• _TASK DETAILS_
Give only the number of lines in the records that include the string "entry".

____

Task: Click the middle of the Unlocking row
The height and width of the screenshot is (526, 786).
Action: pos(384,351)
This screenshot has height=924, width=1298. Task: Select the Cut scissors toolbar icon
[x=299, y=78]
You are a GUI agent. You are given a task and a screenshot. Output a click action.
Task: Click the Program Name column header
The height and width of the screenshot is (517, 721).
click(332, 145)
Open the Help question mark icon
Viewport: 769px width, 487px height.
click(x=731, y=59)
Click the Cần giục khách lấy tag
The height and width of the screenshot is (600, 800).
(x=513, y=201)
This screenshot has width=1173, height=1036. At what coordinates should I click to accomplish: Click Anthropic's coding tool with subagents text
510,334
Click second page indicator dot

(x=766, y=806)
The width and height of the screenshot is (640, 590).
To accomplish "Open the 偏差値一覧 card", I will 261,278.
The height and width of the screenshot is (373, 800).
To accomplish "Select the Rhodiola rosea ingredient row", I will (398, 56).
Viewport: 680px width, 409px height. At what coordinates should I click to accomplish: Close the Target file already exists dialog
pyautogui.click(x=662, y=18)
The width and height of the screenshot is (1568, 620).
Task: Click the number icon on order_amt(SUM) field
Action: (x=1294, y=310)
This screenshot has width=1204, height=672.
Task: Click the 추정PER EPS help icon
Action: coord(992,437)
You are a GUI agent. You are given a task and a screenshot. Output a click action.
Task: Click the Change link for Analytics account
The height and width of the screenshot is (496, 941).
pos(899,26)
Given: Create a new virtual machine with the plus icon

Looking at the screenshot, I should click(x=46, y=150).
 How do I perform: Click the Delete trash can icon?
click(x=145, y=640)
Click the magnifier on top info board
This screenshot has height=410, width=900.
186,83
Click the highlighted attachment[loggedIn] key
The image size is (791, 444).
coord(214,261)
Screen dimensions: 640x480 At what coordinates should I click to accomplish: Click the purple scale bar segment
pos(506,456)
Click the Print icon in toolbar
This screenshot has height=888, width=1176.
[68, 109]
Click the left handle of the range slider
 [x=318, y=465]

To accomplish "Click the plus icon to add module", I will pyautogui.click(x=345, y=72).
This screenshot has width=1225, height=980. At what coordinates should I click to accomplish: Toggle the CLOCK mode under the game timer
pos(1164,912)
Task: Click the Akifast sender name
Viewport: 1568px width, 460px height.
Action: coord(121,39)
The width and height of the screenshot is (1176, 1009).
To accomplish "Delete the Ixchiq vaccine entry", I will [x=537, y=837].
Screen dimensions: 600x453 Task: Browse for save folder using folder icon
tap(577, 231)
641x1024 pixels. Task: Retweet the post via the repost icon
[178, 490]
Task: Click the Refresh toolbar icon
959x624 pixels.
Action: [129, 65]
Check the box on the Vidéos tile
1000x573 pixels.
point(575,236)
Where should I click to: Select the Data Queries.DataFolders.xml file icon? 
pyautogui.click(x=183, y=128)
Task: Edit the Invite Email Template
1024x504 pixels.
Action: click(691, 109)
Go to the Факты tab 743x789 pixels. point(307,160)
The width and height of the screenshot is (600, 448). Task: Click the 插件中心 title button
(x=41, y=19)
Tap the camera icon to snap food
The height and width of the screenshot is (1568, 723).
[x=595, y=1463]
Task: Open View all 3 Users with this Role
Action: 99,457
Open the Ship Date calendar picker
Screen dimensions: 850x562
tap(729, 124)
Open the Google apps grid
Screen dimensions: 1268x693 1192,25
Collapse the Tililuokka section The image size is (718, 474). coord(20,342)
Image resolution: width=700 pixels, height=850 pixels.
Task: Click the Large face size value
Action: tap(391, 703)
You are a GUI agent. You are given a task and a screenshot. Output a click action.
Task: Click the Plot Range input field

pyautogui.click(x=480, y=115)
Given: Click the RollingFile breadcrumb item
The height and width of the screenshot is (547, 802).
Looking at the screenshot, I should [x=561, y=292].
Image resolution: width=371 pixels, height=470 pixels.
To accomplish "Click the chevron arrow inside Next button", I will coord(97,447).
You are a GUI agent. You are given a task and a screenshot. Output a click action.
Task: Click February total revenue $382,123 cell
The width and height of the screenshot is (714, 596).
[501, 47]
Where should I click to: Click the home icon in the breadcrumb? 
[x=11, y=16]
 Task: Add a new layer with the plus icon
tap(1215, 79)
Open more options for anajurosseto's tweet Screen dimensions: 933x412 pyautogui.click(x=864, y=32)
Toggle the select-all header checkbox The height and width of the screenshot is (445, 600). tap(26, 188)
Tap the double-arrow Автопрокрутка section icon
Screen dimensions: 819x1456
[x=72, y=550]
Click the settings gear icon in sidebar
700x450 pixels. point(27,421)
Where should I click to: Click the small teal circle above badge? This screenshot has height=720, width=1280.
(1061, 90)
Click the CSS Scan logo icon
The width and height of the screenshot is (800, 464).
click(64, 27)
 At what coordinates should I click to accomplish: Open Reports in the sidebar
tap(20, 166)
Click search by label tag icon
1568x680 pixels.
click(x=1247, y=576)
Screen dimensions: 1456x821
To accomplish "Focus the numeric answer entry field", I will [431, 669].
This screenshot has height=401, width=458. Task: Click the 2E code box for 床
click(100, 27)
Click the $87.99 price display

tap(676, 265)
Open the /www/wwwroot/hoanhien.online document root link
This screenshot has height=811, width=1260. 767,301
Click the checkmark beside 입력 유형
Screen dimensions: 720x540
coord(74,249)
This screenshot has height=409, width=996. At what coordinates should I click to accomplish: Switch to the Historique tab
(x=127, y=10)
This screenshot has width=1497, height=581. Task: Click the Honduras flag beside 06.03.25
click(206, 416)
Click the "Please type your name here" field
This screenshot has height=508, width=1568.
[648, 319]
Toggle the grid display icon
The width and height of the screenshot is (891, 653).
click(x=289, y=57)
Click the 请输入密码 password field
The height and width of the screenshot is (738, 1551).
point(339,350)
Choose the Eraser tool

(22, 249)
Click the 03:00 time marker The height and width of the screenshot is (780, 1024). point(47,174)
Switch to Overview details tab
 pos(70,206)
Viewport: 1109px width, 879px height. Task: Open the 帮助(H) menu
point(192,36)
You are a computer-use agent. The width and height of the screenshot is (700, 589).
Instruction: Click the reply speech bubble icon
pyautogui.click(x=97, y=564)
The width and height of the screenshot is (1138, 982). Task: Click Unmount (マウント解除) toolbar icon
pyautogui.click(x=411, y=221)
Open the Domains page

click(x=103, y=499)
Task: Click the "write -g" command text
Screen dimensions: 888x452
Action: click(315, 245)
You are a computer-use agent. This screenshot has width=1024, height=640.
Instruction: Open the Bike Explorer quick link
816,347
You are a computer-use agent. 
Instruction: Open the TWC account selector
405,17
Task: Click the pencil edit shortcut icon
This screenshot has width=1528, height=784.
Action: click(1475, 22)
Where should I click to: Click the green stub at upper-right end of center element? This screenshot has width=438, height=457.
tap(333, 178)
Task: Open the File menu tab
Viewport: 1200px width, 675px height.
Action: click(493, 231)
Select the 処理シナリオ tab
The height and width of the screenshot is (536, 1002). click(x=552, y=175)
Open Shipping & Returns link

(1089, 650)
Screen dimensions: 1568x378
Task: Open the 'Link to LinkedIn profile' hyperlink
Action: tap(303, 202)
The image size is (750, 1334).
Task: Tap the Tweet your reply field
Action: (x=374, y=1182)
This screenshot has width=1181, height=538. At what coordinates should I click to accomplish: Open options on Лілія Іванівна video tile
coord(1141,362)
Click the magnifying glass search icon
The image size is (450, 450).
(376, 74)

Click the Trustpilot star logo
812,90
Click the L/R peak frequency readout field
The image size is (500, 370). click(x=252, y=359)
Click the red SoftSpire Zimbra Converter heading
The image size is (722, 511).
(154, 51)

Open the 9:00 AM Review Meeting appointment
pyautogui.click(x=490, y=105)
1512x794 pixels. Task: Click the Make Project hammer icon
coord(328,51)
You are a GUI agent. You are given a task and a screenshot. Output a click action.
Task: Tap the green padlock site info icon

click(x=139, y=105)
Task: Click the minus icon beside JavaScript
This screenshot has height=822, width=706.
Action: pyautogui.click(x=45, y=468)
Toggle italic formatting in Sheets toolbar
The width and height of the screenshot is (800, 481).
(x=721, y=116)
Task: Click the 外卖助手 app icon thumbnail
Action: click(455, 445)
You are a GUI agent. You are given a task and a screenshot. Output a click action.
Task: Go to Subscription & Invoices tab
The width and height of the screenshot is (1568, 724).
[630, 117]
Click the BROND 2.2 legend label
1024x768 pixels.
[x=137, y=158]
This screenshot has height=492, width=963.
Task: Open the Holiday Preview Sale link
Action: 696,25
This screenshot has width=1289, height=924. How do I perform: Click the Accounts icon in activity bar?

____

• _RESULT FOR THIS TASK_
2